» STATED PROBLEM
List every line of the records below that contains the word "Open".

» RAW DATA
··········
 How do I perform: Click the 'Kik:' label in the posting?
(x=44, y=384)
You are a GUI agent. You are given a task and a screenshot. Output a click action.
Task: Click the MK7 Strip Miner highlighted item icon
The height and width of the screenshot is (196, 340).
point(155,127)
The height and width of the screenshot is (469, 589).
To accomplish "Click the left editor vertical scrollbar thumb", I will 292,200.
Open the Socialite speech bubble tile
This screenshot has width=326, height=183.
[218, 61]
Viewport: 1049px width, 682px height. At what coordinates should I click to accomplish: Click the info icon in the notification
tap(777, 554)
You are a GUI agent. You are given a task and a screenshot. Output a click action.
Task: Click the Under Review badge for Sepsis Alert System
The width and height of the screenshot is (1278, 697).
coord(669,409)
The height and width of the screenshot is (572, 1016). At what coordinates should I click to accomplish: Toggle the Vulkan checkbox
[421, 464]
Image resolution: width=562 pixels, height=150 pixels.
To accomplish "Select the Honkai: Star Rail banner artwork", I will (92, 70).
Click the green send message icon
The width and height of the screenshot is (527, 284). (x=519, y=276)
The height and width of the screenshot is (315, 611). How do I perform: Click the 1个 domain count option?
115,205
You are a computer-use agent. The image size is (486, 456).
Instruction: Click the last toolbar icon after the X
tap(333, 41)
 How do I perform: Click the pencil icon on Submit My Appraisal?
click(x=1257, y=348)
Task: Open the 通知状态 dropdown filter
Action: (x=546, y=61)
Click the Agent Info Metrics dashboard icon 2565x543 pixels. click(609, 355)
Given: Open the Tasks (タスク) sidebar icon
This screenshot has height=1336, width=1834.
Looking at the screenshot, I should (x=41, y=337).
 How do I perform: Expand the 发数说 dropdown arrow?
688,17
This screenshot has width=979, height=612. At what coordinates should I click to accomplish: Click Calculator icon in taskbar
··········
» RESULT OF THIS TASK
Open the Socialite speech bubble tile
Task: Open the 通知状态 dropdown filter
Given: Open the Tasks (タスク) sidebar icon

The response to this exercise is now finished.